» Texte retenu:

Brodsky

1012.

 

Le projet mûrissait. C’est aujourd’hui fait. Ils verront le jour.

 

 

Les Vingt sonnets à Marie Stuart de Joseph Brodsky paraîtront à l’enseigne ravie des Doigts dans la prose prochainement dans une édition en quatre langues, dont deux françaises :

 

le texte russe de Joseph Brodsky ;

la traduction anglaise de Peter France et l’auteur ;

la version française de Claude Ernoult, publiée par Gallimard ;

la version d’André Markowicz, qui y ajoute une postface.

 

La traduction d’André Markowicz avait initialement paru à l’hiver 1987 dans la Lettre internationale à l’occasion du Prix Nobel de littérature décerné à Joseph Brodsky. Fondée en 1984 par Antonín Liehm, l’édition française de cette revue diffusée dans toute l’Europe disparaissait en 1993 malgré quelques tentatives de survie. La version de Markowicz s’est mise alors à circuler auprès d’un cercle d’amateurs patients parallèlement à celle que publiait Claude Ernoult dans le volume Poèmes 1961-1987 aux éditions Gallimard.

Pleine de fougue et de jeunesse, la traduction d’André Markowicz était restée inédite en volume. Le petit éditeur, qui la révère depuis vingt ans, tout en pratiquant dans le même temps la version classique de Claude Ernoult, est très heureux de cette renaissance éditoriale, fruit d’une longue patience.

 

Peu connu des lecteurs, ignoré par la critique française, Joseph Brodsky a toute sa place dans notre maison d’édition qui aime la jeunesse indocile et plus que la jeunesse la littérature qui se cabre et rue. Nous sommes certains que ce petit volume trouvera un accueil fanatique auprès de lecteurs enfin réconciliés avec la poésie.

» Enregistrements fournis:
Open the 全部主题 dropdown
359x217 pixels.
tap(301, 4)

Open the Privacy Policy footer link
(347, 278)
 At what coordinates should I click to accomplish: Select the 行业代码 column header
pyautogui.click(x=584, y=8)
...
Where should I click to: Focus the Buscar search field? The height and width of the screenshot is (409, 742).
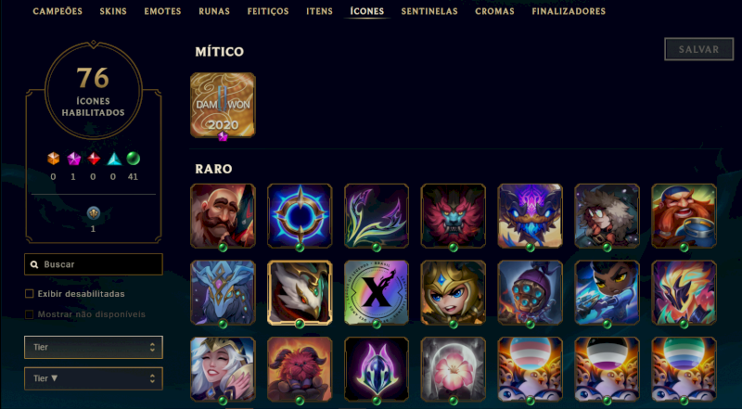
==
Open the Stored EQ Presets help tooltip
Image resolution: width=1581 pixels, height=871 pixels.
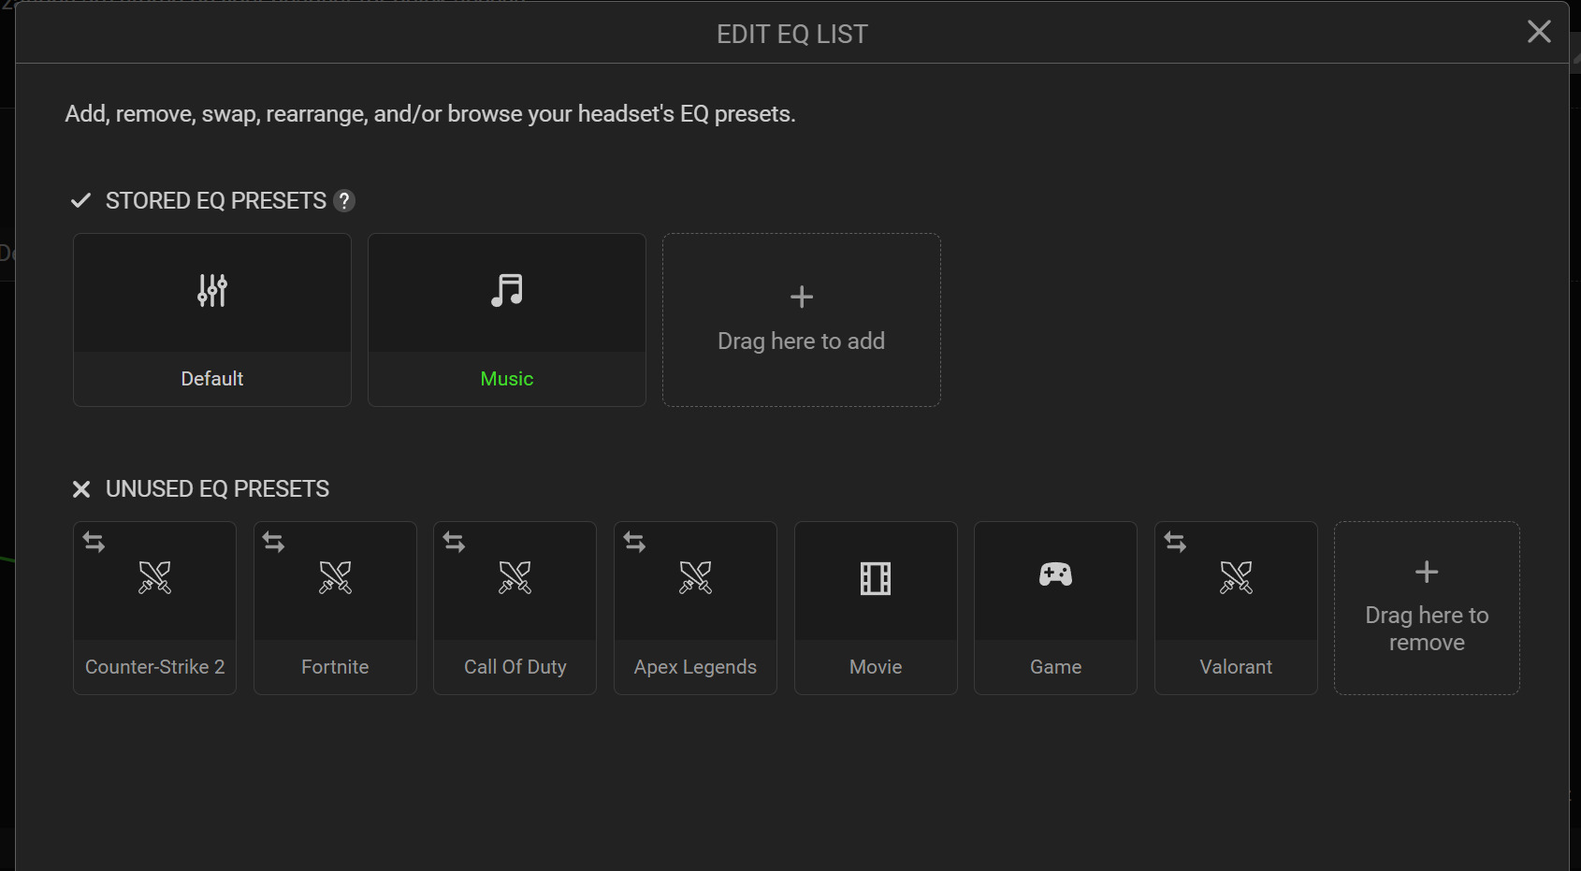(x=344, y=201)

» À faire:
(a) Dans le texte sur les Vingt sonnets à Marie Stuart, pourquoi Joseph Brodsky a-t-il toute sa place dans la maison d'édition ? Répondez en une à trois phrases.
(b) Poursuivez le texte sur les Vingt sonnets à Marie Stuart à partir de sa dernière phrase.

» Réponses par tâche:
(a) Joseph Brodsky a toute sa place dans cette maison d'édition parce qu'elle aime la jeunesse indocile. Elle aime plus encore la littérature qui se cabre et rue.

(b)
En offrant au public cette superbe séquence poétique sur l’amour et l’exil, la littérature et l’histoire, la nostalgie et la mémoire, ce livre proposera plusieurs cheminements d’une version à une autre afin de faire toucher du doigt une vérité inattendue : la traduction est le principe premier de la littérature. L’écrivain ne cesse de se traduire dans sa propre langue, d’une langue à l’autre et d’un texte au suivant, afin de créer un espace dédoublé où dialoguent le réel et le texte, l’élan créateur et sa traduction en mots. Si la littérature se définit par ces sauts incessants à l’intérieur et hors des frontières de sa propre langue, le traducteur littéraire n’est plus simplement au service d’un texte à transcrire : il doit créer, par son travail, la langue originale d’un nouveau texte originel.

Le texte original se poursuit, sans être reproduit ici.